8. Evaluate your global partnerships

The reality of digital diversity means that infrastructure and operations occur on many platforms and locations around the world. Global coverage is hardly a guarantee of business success. Organizations must often forge business partnerships beyond simply signing on suppliers. Partnerships pose risks, and the more partnerships created, the greater the risk grows. A partner could fail, or make disruptive changes. Weak partners, and ones that lack innovation, create a competitive disadvantage.

Take a close look at global partnerships and reevaluate each provider's capabilities and limitations. Study partner roadmaps and see how they align with the business. Decide which partner suits which tasks -- and raise the bar to expect more from them.

9. Make room for new IT roles with tech advancements

As emerging IT trends reshape infrastructure, some IT roles fall into disuse. The emergence of technologies such as automation, cloud, big data and machine learning have all spawned new IT roles.

Technological changes are accelerating, which provides opportunities for some new IT practices in the organization.

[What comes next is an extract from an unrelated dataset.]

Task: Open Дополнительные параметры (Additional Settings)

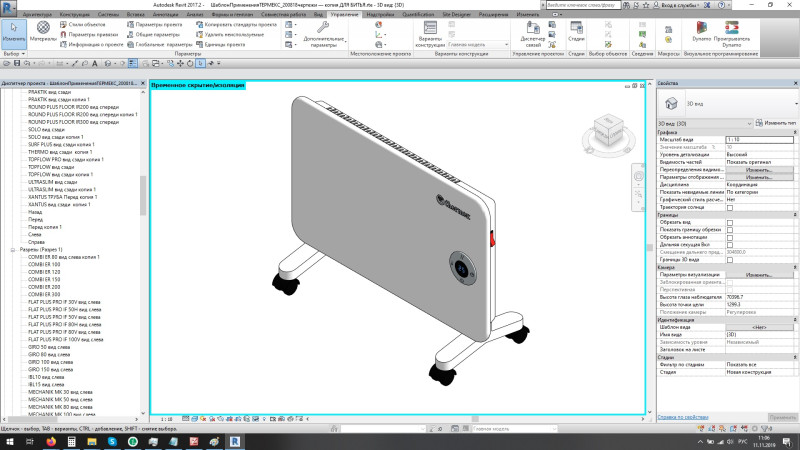Action: tap(323, 37)
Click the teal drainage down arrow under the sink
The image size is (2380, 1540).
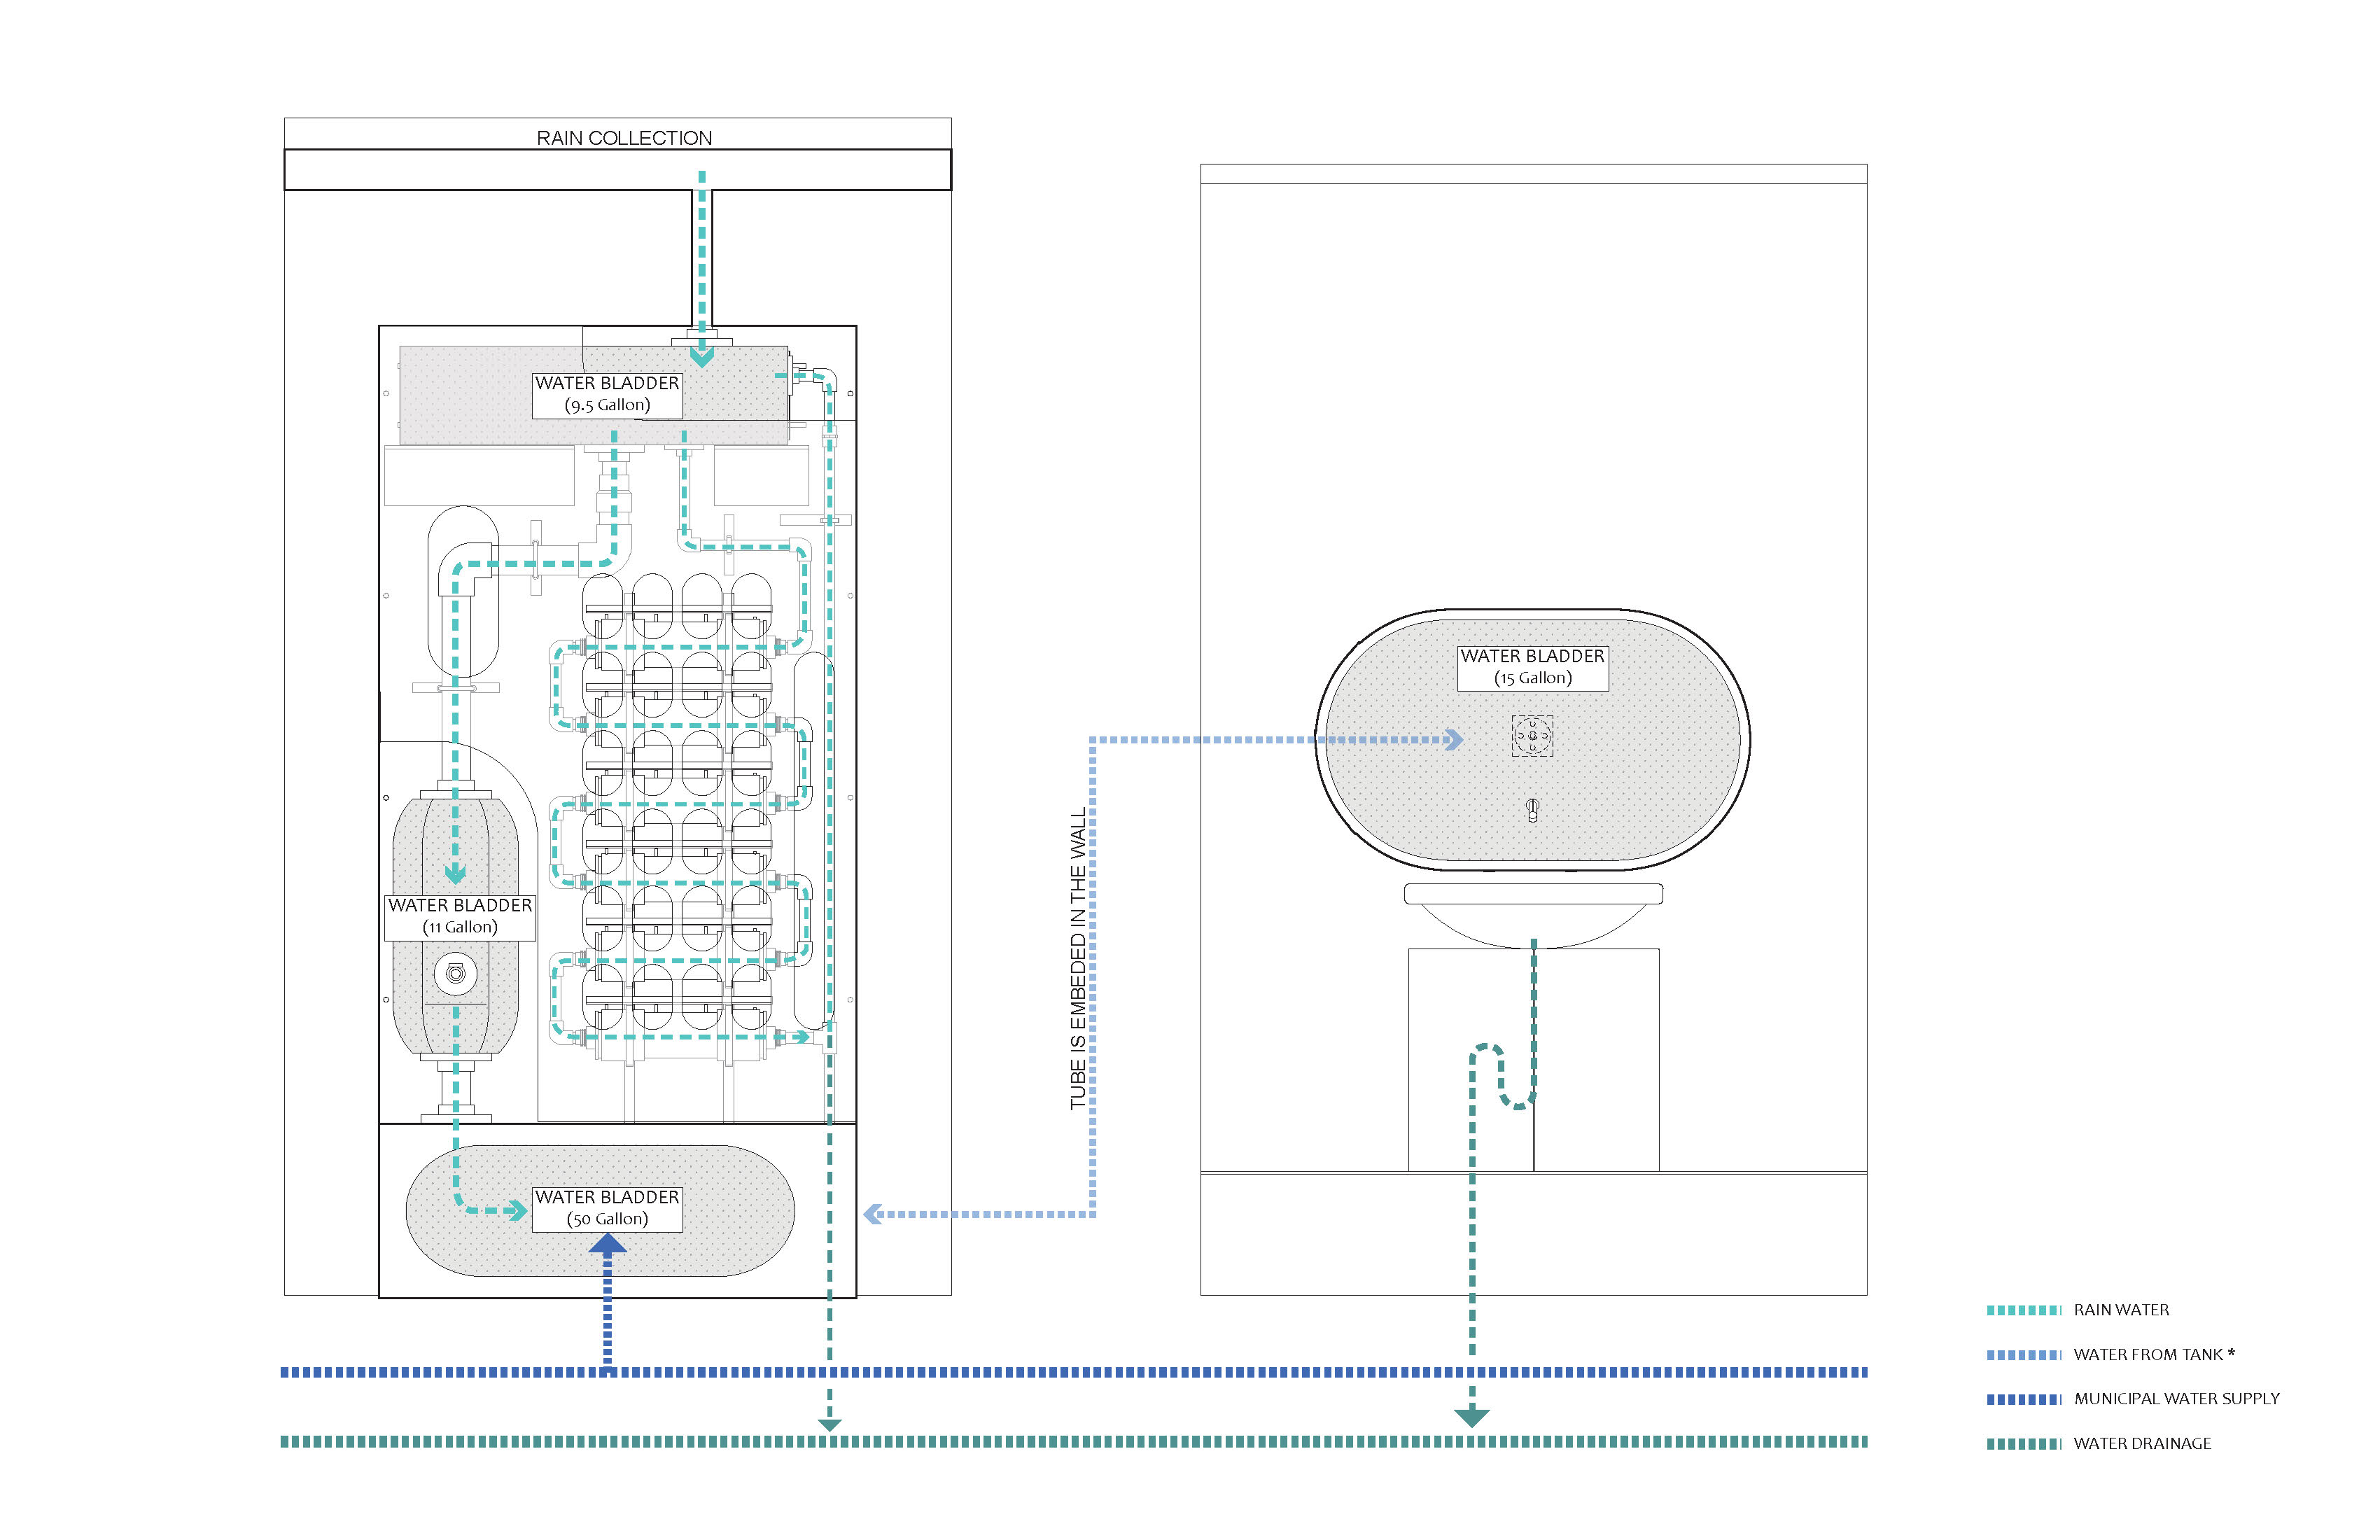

IT professionals should develop talents in aggregation, which is how to combine or pool diverse resources. Also focus on customization to tailor various offerings to the specific needs of the organization or workload; integration to make diverse systems, platforms and frameworks interoperate; and governance.

IT departments need creative individuals. Instead of hiring people to configure and provision, tomorrow's organizations will hire people to come up with a path to a desired outcome.

10. Optimize talent management among future hires

Technology might run the business, but talent runs the technology. It will become increasingly difficult to find and retain qualified IT staff in 2019. Where a traditional IT role like system administrator was well-defined and relatively straightforward to train, it is difficult to even understand the requirements and responsibilities of each emerging, morphing role in forward-looking IT.

A lack of properly trained IT staff could hold up some projects or initiatives. Similarly, the organization might suffer a competitive disadvantage due to the departure of a talented person.

Hire and develop staff with the emerging IT trends in mind. Emphasize cross-training and knowledge-sharing, and consider aggressive or flexible retention tactics around benefits and telecommuting.